Таким образом, получалось, что обыкновенный новгородец, с обыкновенным крестом, надетым на шею, сам того не ведая, оказался сильнее языческого кудесника и всех его богов, в которых читатель, следуя усиленным намекам летописца, должен был «узнать» бесов. Крест в летописном рассказе обладает самостоятельной силой, действующей независимо от моральных качеств владельца. В образе новгородца читатель мог представить любого не очень хорошего христианина, в том числе и себя самого. Крест защищает всякого, положиться на него может даже грешник. Правда, зона действия у него не очень велика — будучи вынесен из дома, он уже не сдерживает сомнительных чудских божеств. Значит, необходимо всегда держать этот защитный символ при себе.
Так же поступали и с языческими оберегами. При рождении на голове князя Всеслава Полоцкого оказалось какое-то «язвено» (видимо, послед), которое волхвы посоветовали матери навязать «нань, да носит е до живота своего». И, по словам летописца, Всеслав носил на себе этот «науз» «до сего дне». Очевидно, послед приобрел магические свойства потому, что Всеслав был рожден «от волхования», и закрепление его на теле должно было сохранить сверхъестественные обстоятельства рождения на всю жизнь.
Со временем языческий культ оберегов и христианский обычай носить нательный крест слились в единый синтетический комплекс, в котором почитание креста как главного символа христианства и культового предмета уже невозможно отделить от народных верований, где крест выступал и как солярный знак, и как символ мирового древа. Так, например, по этнографическим материалам известен обычай носить крест в сочетании с амулетами-оберегами (звериным зубом, когтем, змеиной головой и пр.). При лечении лихорадок надевали нательный крест, добытый из старой могилы. Известен совершавшийся весной обряд «крестить кукушку», которым отмечалась определенная календарная граница, смена сезонов и пр. Можно считать, что смешение двух традиций на Руси происходит уже в домонгольское время. Неслучайно рассказ летописца о случае обращения новгородца к услугам чудского волхва очень напоминает этнографические записи о том, что человек, снявший с себя крест, становится уязвимым для нечистой силы: купальщика может утянуть под воду водяной, моющегося в бане мог задушить или «запарить» банник, на спящего нападают ведьмы, кроме того, человека без креста могут защекотать русалки.

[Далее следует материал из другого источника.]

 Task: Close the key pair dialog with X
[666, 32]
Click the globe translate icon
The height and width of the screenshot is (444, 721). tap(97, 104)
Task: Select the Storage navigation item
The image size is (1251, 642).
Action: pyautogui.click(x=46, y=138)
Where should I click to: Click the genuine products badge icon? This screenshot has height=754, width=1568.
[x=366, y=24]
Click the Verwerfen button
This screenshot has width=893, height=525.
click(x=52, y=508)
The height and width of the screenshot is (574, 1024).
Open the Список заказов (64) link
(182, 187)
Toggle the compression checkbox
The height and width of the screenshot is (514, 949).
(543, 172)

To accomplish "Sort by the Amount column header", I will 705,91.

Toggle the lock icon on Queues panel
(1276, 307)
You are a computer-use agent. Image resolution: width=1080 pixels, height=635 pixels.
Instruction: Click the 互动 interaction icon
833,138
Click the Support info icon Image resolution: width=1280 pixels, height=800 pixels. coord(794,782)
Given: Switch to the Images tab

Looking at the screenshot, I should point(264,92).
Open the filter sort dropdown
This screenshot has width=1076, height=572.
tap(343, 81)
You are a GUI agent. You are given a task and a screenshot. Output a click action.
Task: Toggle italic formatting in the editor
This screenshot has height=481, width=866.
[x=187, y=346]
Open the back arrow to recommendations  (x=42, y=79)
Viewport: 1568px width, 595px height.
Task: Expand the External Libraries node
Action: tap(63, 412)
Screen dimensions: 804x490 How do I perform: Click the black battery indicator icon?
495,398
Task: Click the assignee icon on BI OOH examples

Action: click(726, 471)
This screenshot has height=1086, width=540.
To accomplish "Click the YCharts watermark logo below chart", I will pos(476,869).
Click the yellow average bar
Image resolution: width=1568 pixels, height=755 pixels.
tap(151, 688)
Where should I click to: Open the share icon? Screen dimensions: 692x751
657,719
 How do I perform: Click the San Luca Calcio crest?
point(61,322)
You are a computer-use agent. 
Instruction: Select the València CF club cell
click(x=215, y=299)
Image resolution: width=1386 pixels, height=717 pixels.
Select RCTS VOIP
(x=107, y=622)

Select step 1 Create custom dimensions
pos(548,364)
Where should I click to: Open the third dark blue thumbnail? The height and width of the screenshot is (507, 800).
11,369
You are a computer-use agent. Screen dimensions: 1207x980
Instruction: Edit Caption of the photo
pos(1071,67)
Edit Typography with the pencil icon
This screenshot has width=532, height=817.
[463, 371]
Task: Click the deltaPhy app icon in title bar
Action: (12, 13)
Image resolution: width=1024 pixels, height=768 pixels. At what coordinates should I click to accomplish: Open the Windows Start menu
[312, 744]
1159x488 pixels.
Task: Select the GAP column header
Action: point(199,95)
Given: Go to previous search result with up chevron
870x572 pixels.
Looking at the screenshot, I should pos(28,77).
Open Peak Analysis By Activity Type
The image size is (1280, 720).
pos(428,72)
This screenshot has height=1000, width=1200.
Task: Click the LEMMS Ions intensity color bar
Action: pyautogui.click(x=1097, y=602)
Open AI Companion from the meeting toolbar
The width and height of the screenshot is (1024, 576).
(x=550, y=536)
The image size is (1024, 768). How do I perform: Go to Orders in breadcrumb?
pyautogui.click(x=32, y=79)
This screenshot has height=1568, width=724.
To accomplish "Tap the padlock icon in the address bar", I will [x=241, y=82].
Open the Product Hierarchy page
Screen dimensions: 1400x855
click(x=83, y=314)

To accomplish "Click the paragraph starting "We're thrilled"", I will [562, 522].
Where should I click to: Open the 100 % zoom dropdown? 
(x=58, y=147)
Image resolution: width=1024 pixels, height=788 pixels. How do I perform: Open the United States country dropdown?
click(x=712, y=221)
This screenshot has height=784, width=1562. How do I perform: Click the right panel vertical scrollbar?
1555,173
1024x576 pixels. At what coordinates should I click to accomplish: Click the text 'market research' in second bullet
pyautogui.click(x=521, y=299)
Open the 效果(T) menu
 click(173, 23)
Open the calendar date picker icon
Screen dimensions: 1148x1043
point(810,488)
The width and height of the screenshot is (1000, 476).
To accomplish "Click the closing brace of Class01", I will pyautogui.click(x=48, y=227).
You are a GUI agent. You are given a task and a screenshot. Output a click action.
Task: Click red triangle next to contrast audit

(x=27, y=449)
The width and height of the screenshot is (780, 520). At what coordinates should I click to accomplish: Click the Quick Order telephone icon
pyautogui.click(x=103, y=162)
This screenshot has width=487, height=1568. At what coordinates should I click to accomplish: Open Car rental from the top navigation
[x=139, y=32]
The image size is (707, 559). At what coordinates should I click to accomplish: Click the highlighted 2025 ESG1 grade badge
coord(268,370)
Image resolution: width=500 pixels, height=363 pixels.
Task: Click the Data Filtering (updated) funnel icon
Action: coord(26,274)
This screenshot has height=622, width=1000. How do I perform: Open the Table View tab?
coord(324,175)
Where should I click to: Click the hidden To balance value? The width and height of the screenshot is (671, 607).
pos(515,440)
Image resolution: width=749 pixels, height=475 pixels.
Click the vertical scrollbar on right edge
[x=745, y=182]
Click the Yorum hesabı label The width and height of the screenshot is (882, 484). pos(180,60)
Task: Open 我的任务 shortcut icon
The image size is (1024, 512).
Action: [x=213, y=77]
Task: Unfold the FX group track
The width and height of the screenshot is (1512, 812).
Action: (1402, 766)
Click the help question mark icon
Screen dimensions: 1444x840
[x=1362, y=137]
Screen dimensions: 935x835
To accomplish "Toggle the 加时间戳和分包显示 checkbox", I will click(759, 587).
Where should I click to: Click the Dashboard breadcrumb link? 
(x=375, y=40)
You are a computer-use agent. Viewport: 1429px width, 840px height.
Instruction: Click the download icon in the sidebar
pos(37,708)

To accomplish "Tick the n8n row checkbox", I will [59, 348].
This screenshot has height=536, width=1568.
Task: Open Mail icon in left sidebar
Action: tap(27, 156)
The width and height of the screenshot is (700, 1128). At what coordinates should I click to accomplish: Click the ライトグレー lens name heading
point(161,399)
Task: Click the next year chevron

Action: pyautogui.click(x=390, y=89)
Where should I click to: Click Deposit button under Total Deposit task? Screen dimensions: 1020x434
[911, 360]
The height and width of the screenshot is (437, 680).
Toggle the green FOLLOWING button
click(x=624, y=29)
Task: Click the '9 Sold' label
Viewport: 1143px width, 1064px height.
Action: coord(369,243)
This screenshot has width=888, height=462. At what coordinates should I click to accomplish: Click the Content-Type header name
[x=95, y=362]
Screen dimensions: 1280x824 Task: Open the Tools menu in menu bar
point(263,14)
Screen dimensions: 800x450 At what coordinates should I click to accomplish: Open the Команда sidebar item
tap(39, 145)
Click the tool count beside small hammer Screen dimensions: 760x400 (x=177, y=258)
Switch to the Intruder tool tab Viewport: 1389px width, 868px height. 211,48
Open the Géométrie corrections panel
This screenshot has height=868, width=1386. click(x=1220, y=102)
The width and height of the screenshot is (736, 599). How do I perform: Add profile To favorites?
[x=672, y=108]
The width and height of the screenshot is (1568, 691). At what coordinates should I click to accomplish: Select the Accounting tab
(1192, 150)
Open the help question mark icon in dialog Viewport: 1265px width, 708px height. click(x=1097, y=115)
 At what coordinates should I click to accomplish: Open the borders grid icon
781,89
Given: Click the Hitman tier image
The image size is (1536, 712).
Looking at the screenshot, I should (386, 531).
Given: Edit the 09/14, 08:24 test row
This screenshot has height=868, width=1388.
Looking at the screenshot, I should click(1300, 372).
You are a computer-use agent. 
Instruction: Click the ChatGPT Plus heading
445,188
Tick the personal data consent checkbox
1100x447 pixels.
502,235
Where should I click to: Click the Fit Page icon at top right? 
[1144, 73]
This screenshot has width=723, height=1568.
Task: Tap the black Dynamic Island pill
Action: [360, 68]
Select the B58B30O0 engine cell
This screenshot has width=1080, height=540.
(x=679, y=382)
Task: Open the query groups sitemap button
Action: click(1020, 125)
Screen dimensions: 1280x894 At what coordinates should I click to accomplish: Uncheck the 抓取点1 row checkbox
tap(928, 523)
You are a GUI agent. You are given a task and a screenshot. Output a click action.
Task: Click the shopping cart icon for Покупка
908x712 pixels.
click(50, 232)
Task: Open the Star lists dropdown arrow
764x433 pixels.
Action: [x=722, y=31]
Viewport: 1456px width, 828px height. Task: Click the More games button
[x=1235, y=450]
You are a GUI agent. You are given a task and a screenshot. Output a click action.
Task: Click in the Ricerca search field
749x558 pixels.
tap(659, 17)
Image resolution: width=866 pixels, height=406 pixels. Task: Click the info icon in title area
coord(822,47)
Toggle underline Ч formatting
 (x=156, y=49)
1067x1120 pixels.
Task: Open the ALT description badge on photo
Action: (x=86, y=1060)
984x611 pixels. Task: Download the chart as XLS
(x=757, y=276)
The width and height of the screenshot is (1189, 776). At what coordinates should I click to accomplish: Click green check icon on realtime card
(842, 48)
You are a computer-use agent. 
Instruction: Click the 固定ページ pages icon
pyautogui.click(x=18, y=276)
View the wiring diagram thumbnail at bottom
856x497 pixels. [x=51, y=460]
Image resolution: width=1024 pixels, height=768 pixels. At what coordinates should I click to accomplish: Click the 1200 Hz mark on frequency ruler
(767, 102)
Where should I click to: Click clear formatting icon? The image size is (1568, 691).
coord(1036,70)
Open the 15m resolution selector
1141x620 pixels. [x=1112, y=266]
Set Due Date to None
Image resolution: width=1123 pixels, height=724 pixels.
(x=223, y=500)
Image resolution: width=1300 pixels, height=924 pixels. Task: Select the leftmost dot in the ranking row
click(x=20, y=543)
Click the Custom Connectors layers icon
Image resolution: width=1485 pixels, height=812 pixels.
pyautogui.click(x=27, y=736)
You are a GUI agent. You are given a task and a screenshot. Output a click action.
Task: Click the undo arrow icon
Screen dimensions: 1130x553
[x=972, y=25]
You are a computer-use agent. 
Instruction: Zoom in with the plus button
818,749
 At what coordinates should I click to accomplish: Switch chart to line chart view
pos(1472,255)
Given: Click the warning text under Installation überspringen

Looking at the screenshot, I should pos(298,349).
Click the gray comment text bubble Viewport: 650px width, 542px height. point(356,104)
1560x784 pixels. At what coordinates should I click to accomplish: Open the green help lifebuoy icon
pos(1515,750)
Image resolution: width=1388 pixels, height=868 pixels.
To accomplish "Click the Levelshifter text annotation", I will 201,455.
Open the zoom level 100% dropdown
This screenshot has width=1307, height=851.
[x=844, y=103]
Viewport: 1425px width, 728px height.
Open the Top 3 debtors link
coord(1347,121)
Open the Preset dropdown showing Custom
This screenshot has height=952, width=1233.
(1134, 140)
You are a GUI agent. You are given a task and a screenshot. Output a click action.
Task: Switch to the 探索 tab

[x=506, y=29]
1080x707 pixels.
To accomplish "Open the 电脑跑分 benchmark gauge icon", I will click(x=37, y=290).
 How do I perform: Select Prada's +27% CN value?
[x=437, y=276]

Иногда языческая и христианская традиции в практике изготовления защитных амулетов переплетались и образовывали причудливые сочетания. Так, например, в 1998 г. при раскопках на территории Михайловского Златоверхого монастыря в Киеве был найден фрагмент каменного топора эпохи энеолита (приблизительно 4 тыс. лет до н. э.), на котором в XII в. были выгравированы христианские изображения: на одной стороне изображена фигура Богоматери Знамение в рост (рисунок очень напоминает известную икону XII в. «Ярославскую Оранту»), на другой стороне — архидиакон св. Стефан в длинном стихаре. Размер каменного фрагмента невелик: длина — 5,1 см, ширина — 3,4 см, толщина — 2,2 см. В верхней части сделаны дополнительные канальчики и круговой паз для оковки, которые необходимы для крепления металлической оправы и цепочки или шнура. Таким образом, понятно, что названный предмет носили на теле и он служил своему владельцу защитным амулетом. Находка эта — не единственная в своем роде. Найдено несколько кремневых орудий, имеющих металлические оправы для того, чтобы носить их в качестве привесок.